Text section:
Soon after puberty, a young girl was considered ready for marriage. Marriages were arranged by the families of the future bride and groom. Ceremonies have been described where the future husband poured perfume on the head of the bride. He also gave her family money and other presents. Once a woman was engaged, she was considered part of her fiancé's family. If her husband-to-be died before the wedding, she was then married to one of his brothers or another male relative.
Women's position varied between city-states and changed over time. There was an enormous gap between the rights of high and low status women (almost half the population in the late Babylonian period were slaves), and female power and freedom sharply diminished during the Assyrian era. The first evidence of laws requiring the public veiling of elite women come from this period.
In general, women's rights in Mesopotamia were not equal to those of men. But in early periods women were free to go out to the marketplaces, buy and sell, attend to legal matters for their absent men, own their own property, borrow and lend, and engage in business for themselves. High status women, such as priestesses and members of royal families, might learn to read and write and be given considerable administrative authority. Numerous powerful goddesses were worshiped; in some city states they were the primary deities.

Provided data:
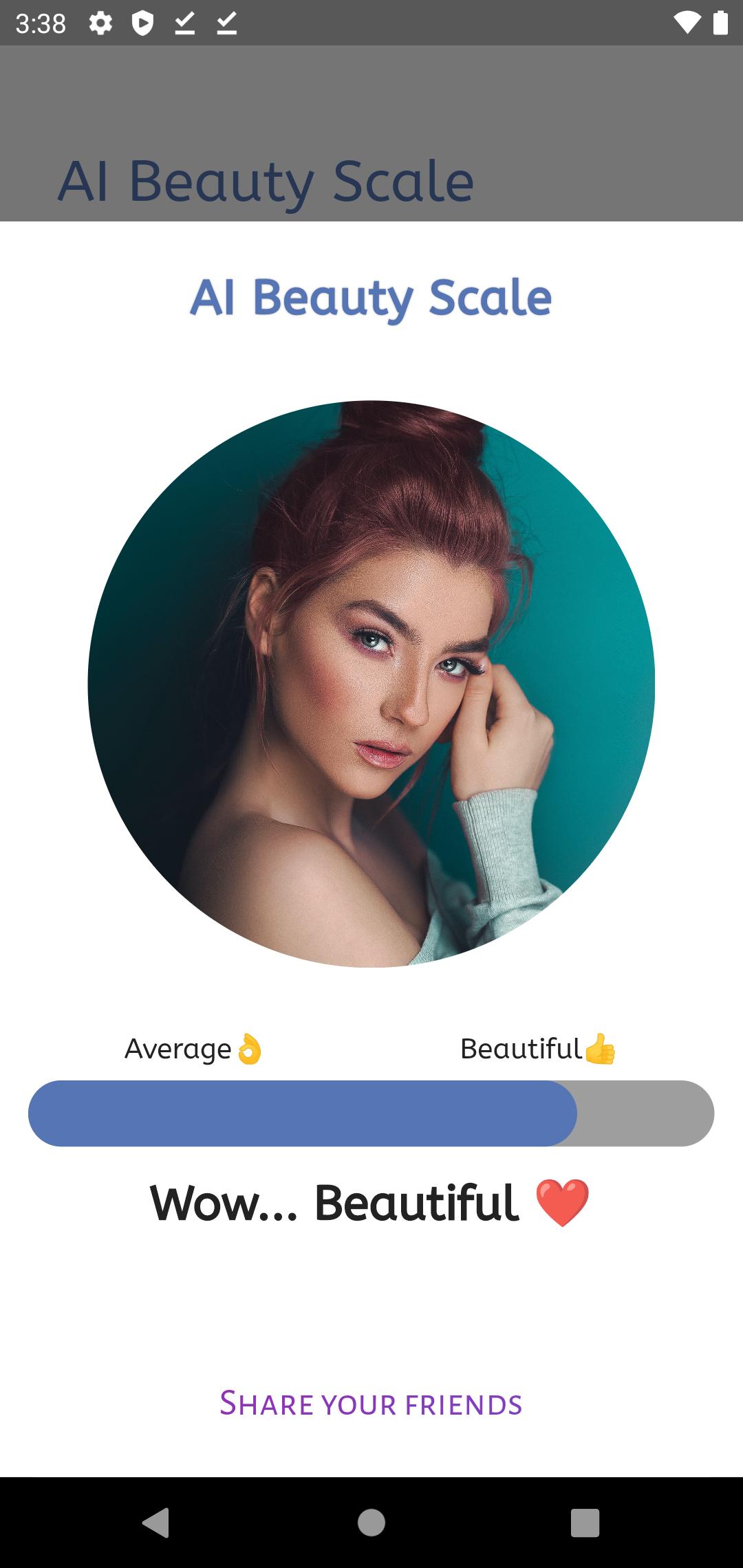Image resolution: width=743 pixels, height=1568 pixels.
Task: Click the blue filled beauty progress bar
Action: (302, 1113)
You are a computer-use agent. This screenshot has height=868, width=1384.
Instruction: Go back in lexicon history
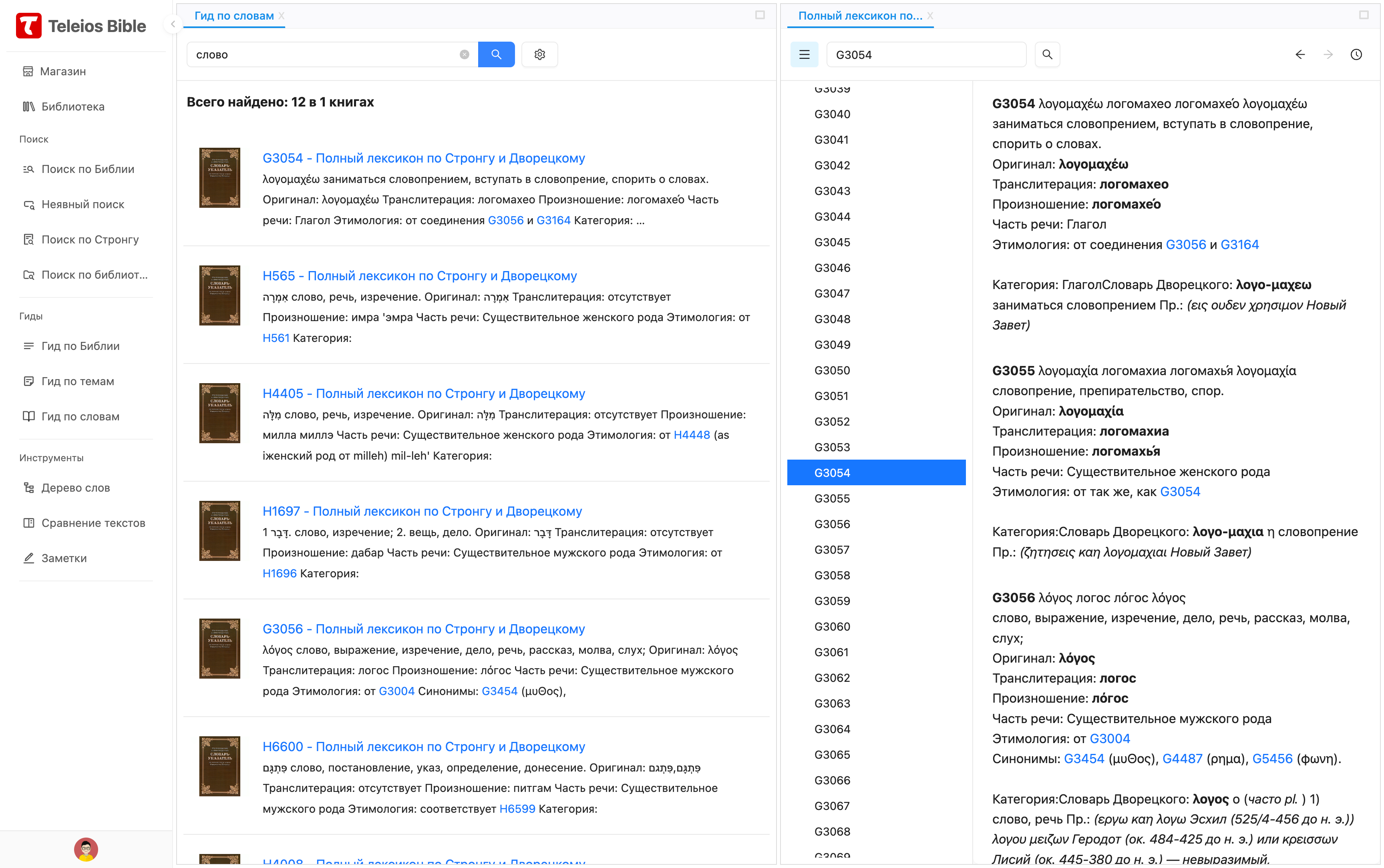click(1300, 54)
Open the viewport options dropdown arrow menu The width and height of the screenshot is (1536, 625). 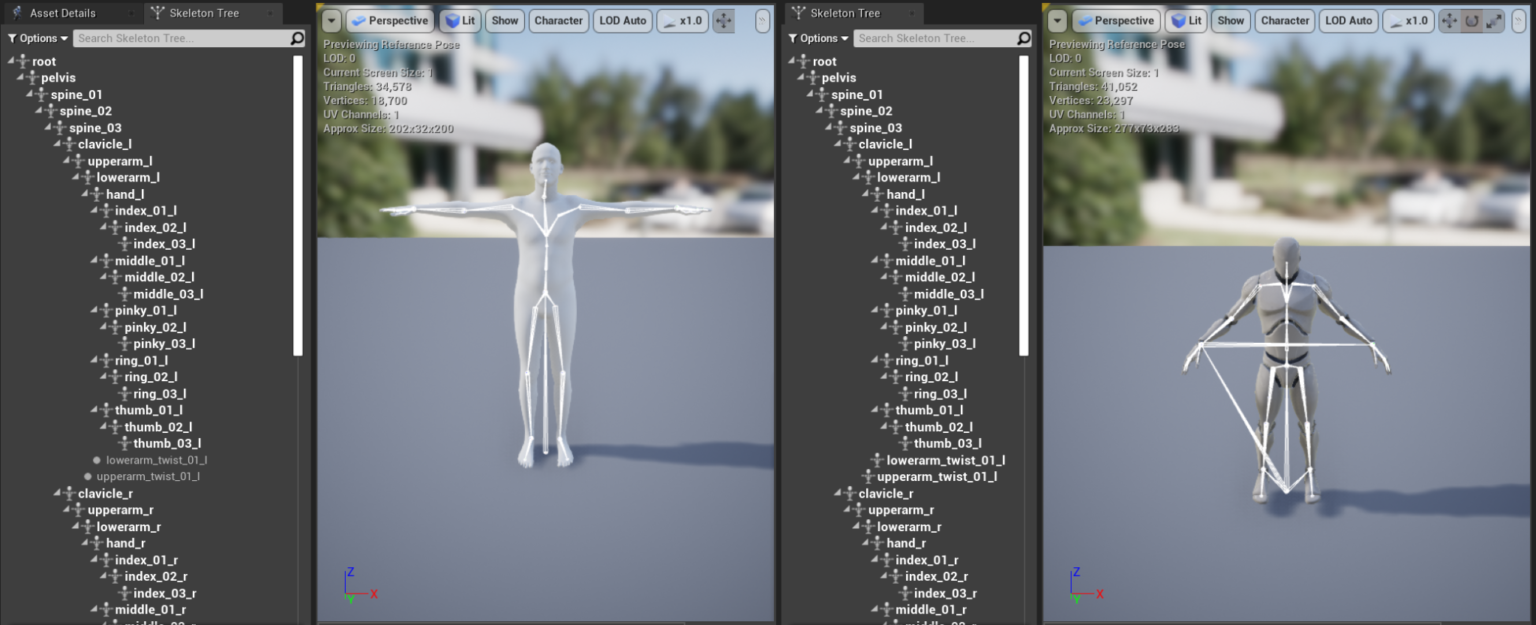coord(330,20)
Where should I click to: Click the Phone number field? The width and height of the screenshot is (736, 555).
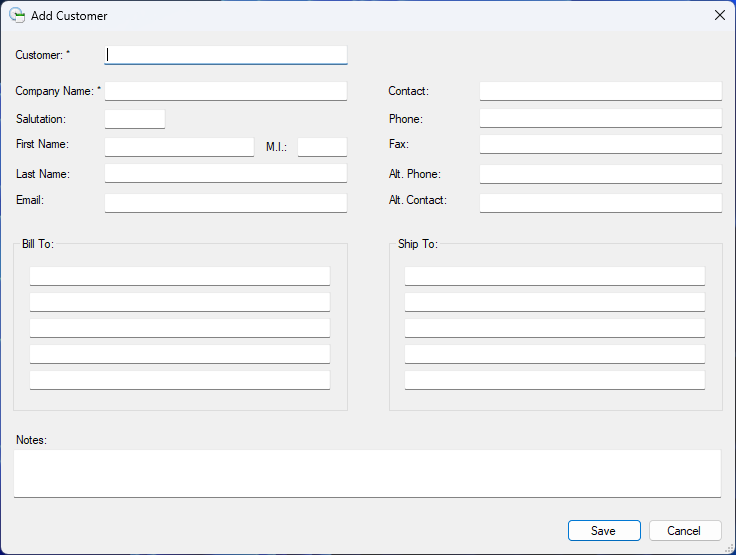(600, 119)
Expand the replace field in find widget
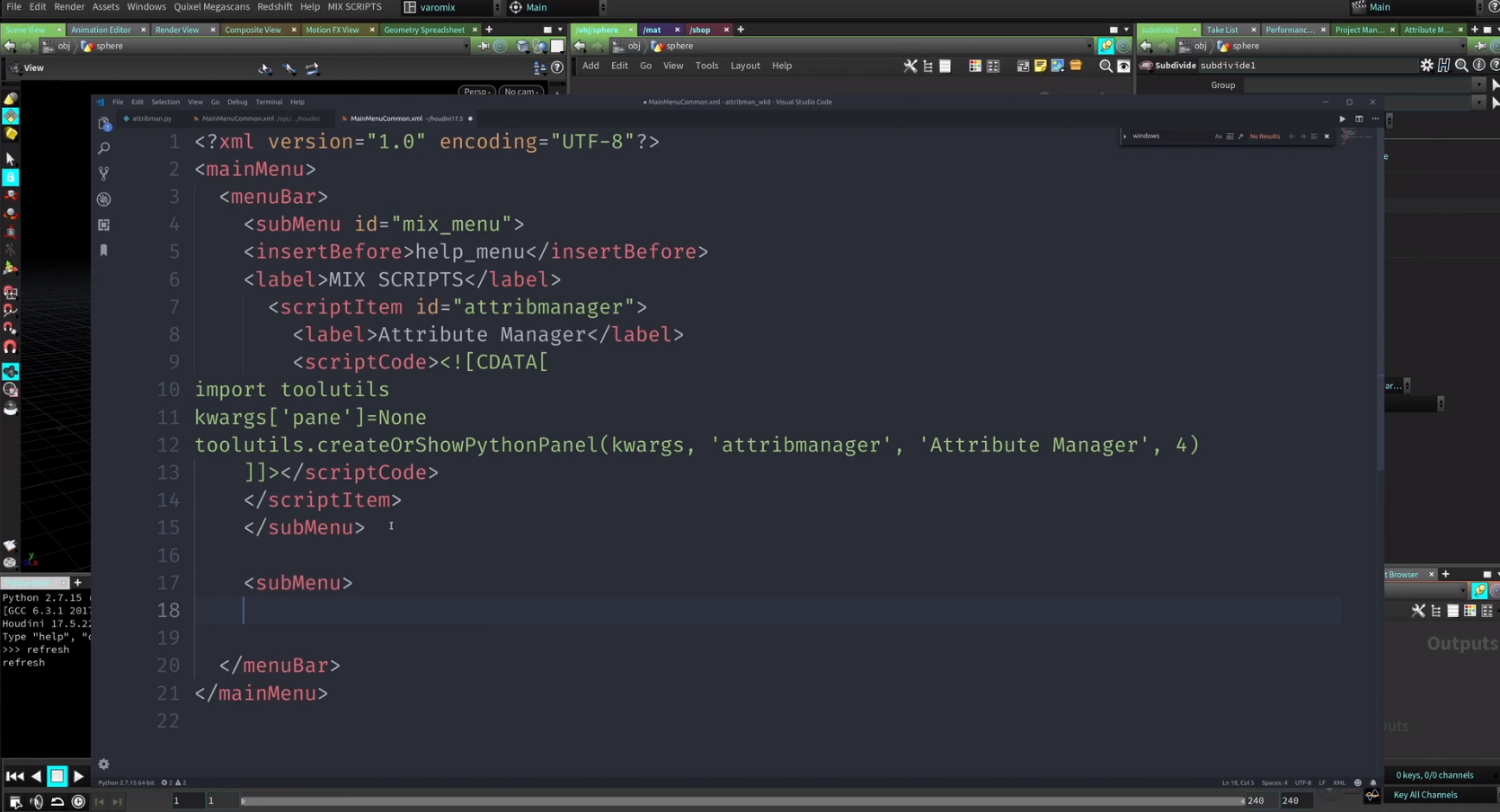 pyautogui.click(x=1125, y=137)
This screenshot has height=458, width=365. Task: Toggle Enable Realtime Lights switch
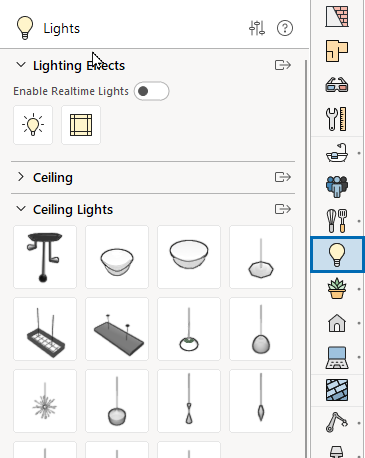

What is asked:
1. Copy from the passage on women in Mesopotamia the part that opens with the words containing "Soon after puberty, a" and closes with "from this period.".
2. Proceed with the passage on women in Mesopotamia, continuing it from the point where it stops.

Results of the exercise:
1.
Soon after puberty, a young girl was considered ready for marriage. Marriages were arranged by the families of the future bride and groom. Ceremonies have been described where the future husband poured perfume on the head of the bride. He also gave her family money and other presents. Once a woman was engaged, she was considered part of her fiancé's family. If her husband-to-be died before the wedding, she was then married to one of his brothers or another male relative.
Women's position varied between city-states and changed over time. There was an enormous gap between the rights of high and low status women (almost half the population in the late Babylonian period were slaves), and female power and freedom sharply diminished during the Assyrian era. The first evidence of laws requiring the public veiling of elite women come from this period.

2.
Women in ancient Mesopotamia
Because the majority of surviving documents from the ancient Mesopotamia were created in male spheres of influence (palaces and temples) by male scribes, women are not very visible. It is possible to compile a list of important women from inscriptions of the Early Dynastic period; but almost all are wives and daughters of rulers and high officials. Legal documents show that women could act independently, buying and selling houses, acting as a guarantor for another person. They could also become involved in court cases.
Further down the social scale weaving was a principal occupation of women. Documents mention hundreds of women working together in weaving 'factories'. In the Old Assyrian period merchant's wives represented their husbands in various commercial and legal transactions. By the Middle Assyrian period there is evidence from Assyria for the first harems. A series of very harsh laws has survived from the same period, which regulate the activities of women. Some Assyrian queens were very powerful but these women are exceptions. Only occasionally are women portrayed in Assyrian art and then most are shown as prisoners of war or as deportees.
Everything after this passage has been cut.